#### Text to read:

* begin *

3.6. Measurement of the Impact of Events

The measurement of the success of events is mixed blessing. One the one hand, it is important to know how well the event worked and in how far predefined objectives could be met, on the other hand it should be highlighted that this is quite a problematic issue as often major effects are simply impossible to measure.

As far as purely economic effects are concerned, they are of course measurable. The difficulty is however, that events and their outcomes can not be monitored in isolation. They should be seen as an integrated tool within a marketing strategy. Thus, in most cases economic figures represent the success of an entire campaign and can hardly be assigned to the outcome of a single event.58 The same is true for goals of psychological nature. It is again hardly possible to track in how far the event influenced a person in the short-run.

This explains why experts59 generally tend to advise their clients against the strict measurement of effects according to mathematical formulas. They recommend to

observe at the event itself how people feel and to talk to selected persons afterwards to see how they liked it. An honest personal opinion, they say, can give much deeper insights then any number.

* end *

#### What this task involves:
Copy the passage on measuring the impact of events word for word, from "observe at the" to "then any number.". The data that comes next has nothing to do with this text.

#### Supplied data:
* begin *

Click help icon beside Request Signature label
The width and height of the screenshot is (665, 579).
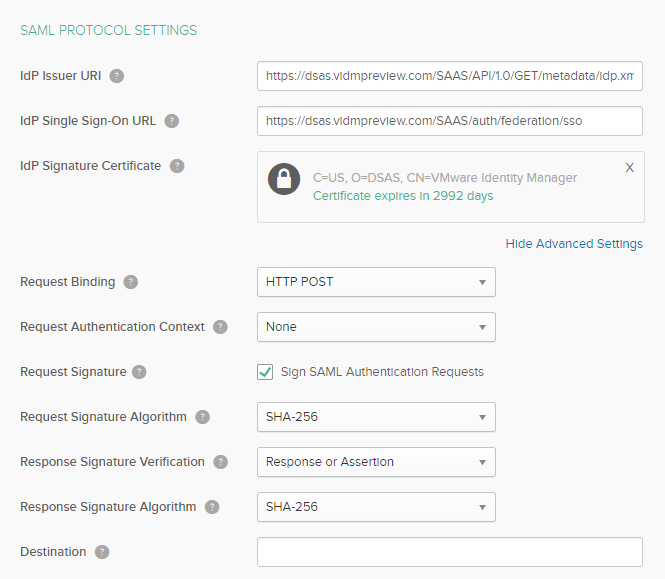[x=139, y=372]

* end *

#### Answer to this task:
observe at the event itself how people feel and to talk to selected persons afterwards to see how they liked it. An honest personal opinion, they say, can give much deeper insights then any number.